- WORK INSTRUCTION:
Copy out exactly the stretch of the listing below that begins at the line containing "The height and width of the screenshot is (787, 1338)." and ends at the line containing "Viewport: 1074px width, 1089px height.", and copy nothing outside it.

- EXCERPTED DATA:
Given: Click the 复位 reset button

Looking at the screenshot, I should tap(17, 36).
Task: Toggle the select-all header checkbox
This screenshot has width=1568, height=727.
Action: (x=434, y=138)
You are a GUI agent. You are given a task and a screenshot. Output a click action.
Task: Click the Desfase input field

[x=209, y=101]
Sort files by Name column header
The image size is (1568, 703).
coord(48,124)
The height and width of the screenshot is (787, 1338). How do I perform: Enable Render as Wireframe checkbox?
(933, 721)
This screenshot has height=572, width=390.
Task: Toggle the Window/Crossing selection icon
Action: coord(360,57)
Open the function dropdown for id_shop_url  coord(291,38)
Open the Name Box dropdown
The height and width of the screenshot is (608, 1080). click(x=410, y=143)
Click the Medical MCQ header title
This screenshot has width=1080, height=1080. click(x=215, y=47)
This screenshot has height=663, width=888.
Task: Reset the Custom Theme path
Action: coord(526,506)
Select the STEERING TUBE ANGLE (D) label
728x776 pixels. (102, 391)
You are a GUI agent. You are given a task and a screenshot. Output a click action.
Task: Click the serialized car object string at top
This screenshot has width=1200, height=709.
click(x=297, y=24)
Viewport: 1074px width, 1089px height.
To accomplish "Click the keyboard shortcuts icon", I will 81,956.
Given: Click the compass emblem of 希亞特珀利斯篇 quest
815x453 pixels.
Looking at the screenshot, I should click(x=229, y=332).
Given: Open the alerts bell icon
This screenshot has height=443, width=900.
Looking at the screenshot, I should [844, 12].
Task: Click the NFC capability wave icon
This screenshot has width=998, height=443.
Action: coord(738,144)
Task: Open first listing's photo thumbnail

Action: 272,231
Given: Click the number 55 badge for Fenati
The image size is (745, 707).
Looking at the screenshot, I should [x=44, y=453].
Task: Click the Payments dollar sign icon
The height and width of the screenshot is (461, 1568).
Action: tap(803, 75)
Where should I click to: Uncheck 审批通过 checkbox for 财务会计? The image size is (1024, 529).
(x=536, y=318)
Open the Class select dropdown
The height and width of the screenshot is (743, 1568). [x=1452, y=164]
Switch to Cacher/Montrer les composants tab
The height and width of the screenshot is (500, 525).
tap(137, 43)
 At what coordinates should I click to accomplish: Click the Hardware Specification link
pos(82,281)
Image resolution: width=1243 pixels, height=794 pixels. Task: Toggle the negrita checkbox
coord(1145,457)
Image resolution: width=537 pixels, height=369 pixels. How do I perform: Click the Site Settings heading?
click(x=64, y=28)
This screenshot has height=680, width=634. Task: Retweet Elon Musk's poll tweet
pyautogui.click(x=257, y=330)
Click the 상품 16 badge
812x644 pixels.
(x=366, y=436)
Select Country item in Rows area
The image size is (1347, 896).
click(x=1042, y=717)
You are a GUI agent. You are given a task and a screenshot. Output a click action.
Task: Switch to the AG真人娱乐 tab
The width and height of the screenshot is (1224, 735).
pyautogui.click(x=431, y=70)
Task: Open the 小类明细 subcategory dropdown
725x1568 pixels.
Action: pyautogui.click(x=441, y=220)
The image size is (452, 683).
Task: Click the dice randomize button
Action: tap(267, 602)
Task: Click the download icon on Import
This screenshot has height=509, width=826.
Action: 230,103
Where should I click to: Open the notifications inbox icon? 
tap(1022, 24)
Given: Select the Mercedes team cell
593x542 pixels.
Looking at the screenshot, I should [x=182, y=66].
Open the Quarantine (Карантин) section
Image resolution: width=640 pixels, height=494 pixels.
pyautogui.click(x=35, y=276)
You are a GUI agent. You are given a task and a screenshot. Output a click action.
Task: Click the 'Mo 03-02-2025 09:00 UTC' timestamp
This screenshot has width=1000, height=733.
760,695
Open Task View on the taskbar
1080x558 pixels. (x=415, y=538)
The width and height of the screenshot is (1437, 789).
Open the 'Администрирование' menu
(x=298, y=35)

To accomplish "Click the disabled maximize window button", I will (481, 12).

- RESPONSE:
The height and width of the screenshot is (787, 1338). How do I perform: Enable Render as Wireframe checkbox?
(933, 721)
This screenshot has height=572, width=390.
Task: Toggle the Window/Crossing selection icon
Action: coord(360,57)
Open the function dropdown for id_shop_url  coord(291,38)
Open the Name Box dropdown
The height and width of the screenshot is (608, 1080). click(x=410, y=143)
Click the Medical MCQ header title
This screenshot has width=1080, height=1080. click(x=215, y=47)
This screenshot has height=663, width=888.
Task: Reset the Custom Theme path
Action: coord(526,506)
Select the STEERING TUBE ANGLE (D) label
728x776 pixels. (102, 391)
You are a GUI agent. You are given a task and a screenshot. Output a click action.
Task: Click the serialized car object string at top
This screenshot has width=1200, height=709.
click(x=297, y=24)
Viewport: 1074px width, 1089px height.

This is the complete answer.